Dr Frankenscream said:


> Here's what is marked on the thermostat...
> 
> TY316-274B
> WK0707033
> 0 - 1 \ 16A 250V
> Linkco Ltd.
> [email protected]


My second row of numbers are WK0605134


----------



## Dr Frankenscream

joker said:


> My second row of numbers are WK0605134


That's probably a manufacturer's date code or a lot number. I think the first number is the part number.


----------



## mbp2323

*same problem*

I had Chauvet send me a new thermostat because the TC wire had rusted out. I replaced it, turned on the machine and it heated up, but would not fog.
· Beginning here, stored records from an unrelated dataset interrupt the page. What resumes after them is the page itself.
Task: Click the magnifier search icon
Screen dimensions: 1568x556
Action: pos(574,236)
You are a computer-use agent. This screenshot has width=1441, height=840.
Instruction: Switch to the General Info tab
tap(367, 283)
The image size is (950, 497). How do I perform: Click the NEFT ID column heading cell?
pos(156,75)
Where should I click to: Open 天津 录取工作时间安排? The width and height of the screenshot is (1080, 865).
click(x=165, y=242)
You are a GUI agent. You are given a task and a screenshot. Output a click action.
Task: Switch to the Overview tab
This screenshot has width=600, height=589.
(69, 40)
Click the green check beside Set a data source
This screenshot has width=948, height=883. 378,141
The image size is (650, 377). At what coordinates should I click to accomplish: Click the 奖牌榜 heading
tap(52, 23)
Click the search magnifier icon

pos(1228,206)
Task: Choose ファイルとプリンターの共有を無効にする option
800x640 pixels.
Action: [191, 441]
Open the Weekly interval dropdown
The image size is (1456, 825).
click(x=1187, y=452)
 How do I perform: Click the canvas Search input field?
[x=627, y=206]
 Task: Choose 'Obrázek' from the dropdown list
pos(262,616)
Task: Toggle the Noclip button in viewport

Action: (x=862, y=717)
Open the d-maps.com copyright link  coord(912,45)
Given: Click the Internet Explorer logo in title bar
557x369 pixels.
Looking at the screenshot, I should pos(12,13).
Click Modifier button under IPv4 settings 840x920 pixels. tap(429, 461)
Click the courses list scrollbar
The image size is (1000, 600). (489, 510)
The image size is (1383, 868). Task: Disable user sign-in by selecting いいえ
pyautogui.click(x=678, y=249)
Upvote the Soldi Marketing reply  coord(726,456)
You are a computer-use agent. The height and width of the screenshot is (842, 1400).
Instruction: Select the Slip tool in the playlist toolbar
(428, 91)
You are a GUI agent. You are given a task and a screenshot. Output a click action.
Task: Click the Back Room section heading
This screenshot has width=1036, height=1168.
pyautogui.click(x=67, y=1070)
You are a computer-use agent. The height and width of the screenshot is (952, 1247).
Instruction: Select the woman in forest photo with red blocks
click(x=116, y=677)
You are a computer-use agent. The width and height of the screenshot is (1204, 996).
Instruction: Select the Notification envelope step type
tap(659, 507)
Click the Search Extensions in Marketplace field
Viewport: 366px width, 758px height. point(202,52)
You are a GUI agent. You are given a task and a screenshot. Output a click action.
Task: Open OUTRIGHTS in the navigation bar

I played with the adjustment and then turned it off, A couple days later I went to turn on the machine and the ready light came on immediately and the machine wouldn't warm up. Please reply if you find anything. Very frustrating!


----------



## joker

I've put the fogger on the back burner for now. My next 3 weekends will be at the haunt and then I'll have some time to look into further.

I'll definitely update this thread with my findings.


----------



## Dr Frankenscream

I played around with my 1700 for about an hour today and couldn't get it to work. The red light comes on immediately but it doesn't heat up. It just shoots out straight fluid.

I'm ready to chuck it in the dumpster and find a better quality unit.


----------



## joker

Still no luck with this fogger. Anybody else get there's back in working order?


----------



## Dr Frankenscream

joker said:


> Still no luck with this fogger. Anybody else get there's back in working order?


Still no luck with mine.


----------



## joker

Dr Frankenscream said:


> Still no luck with mine.


Anyone with an update and hopefully success with Chauvet 1700. Was unable to use it last year.

5 year old Spirit store 700 watt fogger still fogging with old fluid


----------